HOW TO COMPLETE THIS TASK >> Please give, exactly as they appear below, the line with "Click the Create Role tool icon" and every line after it through the final one, and nothing else.

EXTRACTED INFORMATION >>
────────────────────────────────────────
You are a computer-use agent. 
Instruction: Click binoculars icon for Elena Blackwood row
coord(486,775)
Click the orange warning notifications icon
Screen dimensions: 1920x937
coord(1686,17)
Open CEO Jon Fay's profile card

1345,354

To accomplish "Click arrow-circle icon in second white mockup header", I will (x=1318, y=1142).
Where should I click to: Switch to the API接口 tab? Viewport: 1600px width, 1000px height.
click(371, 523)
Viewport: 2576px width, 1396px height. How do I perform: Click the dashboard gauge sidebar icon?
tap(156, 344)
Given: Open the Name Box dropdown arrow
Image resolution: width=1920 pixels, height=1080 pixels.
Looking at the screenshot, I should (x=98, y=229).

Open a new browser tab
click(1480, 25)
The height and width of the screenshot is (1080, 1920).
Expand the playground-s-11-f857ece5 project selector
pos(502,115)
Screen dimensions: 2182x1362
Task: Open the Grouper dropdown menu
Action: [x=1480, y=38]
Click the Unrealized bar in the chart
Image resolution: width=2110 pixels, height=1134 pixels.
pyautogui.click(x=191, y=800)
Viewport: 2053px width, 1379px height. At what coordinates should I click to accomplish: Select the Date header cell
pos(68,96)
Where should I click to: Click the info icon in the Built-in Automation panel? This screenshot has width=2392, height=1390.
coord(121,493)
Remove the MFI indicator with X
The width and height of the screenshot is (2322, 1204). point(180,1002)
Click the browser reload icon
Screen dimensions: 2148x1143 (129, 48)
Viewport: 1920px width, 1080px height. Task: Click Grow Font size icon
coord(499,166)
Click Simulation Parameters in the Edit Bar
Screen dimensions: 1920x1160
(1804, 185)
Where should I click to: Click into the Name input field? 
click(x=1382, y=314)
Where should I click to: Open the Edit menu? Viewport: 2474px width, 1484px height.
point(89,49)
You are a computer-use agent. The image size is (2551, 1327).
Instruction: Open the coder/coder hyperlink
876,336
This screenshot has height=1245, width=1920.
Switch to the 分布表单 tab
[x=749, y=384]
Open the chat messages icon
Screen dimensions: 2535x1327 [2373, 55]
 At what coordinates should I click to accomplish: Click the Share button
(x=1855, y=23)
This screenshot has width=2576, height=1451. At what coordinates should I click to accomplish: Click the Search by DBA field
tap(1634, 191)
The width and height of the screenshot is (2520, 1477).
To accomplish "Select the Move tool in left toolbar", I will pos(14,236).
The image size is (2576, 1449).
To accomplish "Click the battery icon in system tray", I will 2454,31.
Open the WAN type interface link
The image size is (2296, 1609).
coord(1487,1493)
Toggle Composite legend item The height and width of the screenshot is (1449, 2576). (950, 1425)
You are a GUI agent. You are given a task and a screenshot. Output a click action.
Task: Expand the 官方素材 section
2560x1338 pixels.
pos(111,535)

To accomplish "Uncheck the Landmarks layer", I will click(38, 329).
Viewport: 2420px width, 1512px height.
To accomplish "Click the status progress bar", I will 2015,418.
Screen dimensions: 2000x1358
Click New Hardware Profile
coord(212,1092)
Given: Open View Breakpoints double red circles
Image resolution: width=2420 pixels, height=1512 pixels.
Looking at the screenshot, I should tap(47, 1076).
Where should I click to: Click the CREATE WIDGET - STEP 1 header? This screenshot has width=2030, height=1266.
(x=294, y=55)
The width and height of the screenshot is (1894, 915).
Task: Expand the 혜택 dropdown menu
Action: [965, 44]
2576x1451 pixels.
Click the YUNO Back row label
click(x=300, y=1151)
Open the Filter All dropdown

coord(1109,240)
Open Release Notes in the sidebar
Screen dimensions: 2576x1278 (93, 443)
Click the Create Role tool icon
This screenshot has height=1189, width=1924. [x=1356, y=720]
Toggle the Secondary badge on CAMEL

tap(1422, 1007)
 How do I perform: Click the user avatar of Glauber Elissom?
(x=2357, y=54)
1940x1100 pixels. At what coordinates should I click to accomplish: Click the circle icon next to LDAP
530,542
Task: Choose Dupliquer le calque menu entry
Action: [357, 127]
────────────────────────────────────────
RESULT >>
Click the Create Role tool icon
This screenshot has height=1189, width=1924. [x=1356, y=720]
Toggle the Secondary badge on CAMEL

tap(1422, 1007)
 How do I perform: Click the user avatar of Glauber Elissom?
(x=2357, y=54)
1940x1100 pixels. At what coordinates should I click to accomplish: Click the circle icon next to LDAP
530,542
Task: Choose Dupliquer le calque menu entry
Action: [357, 127]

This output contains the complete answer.